::: Data for this exercise

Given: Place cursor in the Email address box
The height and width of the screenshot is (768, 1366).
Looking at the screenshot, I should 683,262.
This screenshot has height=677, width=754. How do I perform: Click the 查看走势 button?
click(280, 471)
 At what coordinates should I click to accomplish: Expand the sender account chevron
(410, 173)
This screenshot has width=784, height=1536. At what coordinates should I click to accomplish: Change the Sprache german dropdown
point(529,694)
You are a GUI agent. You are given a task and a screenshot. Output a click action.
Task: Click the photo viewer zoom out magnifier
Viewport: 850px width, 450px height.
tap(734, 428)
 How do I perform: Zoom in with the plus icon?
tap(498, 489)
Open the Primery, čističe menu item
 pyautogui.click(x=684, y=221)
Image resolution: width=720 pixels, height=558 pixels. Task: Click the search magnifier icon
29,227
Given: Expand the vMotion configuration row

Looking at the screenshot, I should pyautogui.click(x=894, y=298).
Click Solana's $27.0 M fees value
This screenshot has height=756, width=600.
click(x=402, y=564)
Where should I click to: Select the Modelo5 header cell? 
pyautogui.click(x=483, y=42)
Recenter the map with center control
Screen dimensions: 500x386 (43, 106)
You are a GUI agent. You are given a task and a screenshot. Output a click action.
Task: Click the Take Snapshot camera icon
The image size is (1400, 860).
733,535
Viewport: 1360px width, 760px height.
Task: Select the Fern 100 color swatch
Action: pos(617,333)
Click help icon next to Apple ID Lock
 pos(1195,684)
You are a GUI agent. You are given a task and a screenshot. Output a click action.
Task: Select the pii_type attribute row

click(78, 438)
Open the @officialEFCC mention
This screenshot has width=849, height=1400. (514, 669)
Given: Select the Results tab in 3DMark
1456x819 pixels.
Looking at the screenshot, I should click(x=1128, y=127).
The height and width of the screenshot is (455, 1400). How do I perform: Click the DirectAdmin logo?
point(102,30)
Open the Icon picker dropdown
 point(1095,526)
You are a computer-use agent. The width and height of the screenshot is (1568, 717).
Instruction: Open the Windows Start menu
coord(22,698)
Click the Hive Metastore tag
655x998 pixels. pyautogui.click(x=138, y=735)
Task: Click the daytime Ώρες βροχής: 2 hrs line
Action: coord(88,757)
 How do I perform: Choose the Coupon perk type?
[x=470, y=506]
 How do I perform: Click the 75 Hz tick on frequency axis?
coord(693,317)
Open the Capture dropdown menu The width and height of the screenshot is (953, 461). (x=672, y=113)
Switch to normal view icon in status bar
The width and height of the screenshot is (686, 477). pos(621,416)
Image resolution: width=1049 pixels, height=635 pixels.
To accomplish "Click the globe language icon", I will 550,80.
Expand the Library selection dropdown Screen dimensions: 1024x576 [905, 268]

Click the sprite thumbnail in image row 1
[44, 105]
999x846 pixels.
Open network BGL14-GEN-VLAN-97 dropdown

::::::

*Problem*
Please update the records above so that every "dropdown" reads "drop-down", leaving everything else unchanged.

*Result*
Given: Place cursor in the Email address box
The height and width of the screenshot is (768, 1366).
Looking at the screenshot, I should 683,262.
This screenshot has height=677, width=754. How do I perform: Click the 查看走势 button?
click(280, 471)
 At what coordinates should I click to accomplish: Expand the sender account chevron
(410, 173)
This screenshot has width=784, height=1536. At what coordinates should I click to accomplish: Change the Sprache german drop-down
point(529,694)
You are a GUI agent. You are given a task and a screenshot. Output a click action.
Task: Click the photo viewer zoom out magnifier
Viewport: 850px width, 450px height.
tap(734, 428)
 How do I perform: Zoom in with the plus icon?
tap(498, 489)
Open the Primery, čističe menu item
 pyautogui.click(x=684, y=221)
Image resolution: width=720 pixels, height=558 pixels. Task: Click the search magnifier icon
29,227
Given: Expand the vMotion configuration row

Looking at the screenshot, I should pyautogui.click(x=894, y=298).
Click Solana's $27.0 M fees value
This screenshot has height=756, width=600.
click(x=402, y=564)
Where should I click to: Select the Modelo5 header cell? 
pyautogui.click(x=483, y=42)
Recenter the map with center control
Screen dimensions: 500x386 (43, 106)
You are a GUI agent. You are given a task and a screenshot. Output a click action.
Task: Click the Take Snapshot camera icon
The image size is (1400, 860).
733,535
Viewport: 1360px width, 760px height.
Task: Select the Fern 100 color swatch
Action: pos(617,333)
Click help icon next to Apple ID Lock
 pos(1195,684)
You are a GUI agent. You are given a task and a screenshot. Output a click action.
Task: Select the pii_type attribute row

click(78, 438)
Open the @officialEFCC mention
This screenshot has width=849, height=1400. (514, 669)
Given: Select the Results tab in 3DMark
1456x819 pixels.
Looking at the screenshot, I should click(x=1128, y=127).
The height and width of the screenshot is (455, 1400). How do I perform: Click the DirectAdmin logo?
point(102,30)
Open the Icon picker drop-down
 point(1095,526)
You are a computer-use agent. The width and height of the screenshot is (1568, 717).
Instruction: Open the Windows Start menu
coord(22,698)
Click the Hive Metastore tag
655x998 pixels. pyautogui.click(x=138, y=735)
Task: Click the daytime Ώρες βροχής: 2 hrs line
Action: coord(88,757)
 How do I perform: Choose the Coupon perk type?
[x=470, y=506]
 How do I perform: Click the 75 Hz tick on frequency axis?
coord(693,317)
Open the Capture drop-down menu The width and height of the screenshot is (953, 461). (x=672, y=113)
Switch to normal view icon in status bar
The width and height of the screenshot is (686, 477). pos(621,416)
Image resolution: width=1049 pixels, height=635 pixels.
To accomplish "Click the globe language icon", I will 550,80.
Expand the Library selection drop-down Screen dimensions: 1024x576 [905, 268]

Click the sprite thumbnail in image row 1
[44, 105]
999x846 pixels.
Open network BGL14-GEN-VLAN-97 drop-down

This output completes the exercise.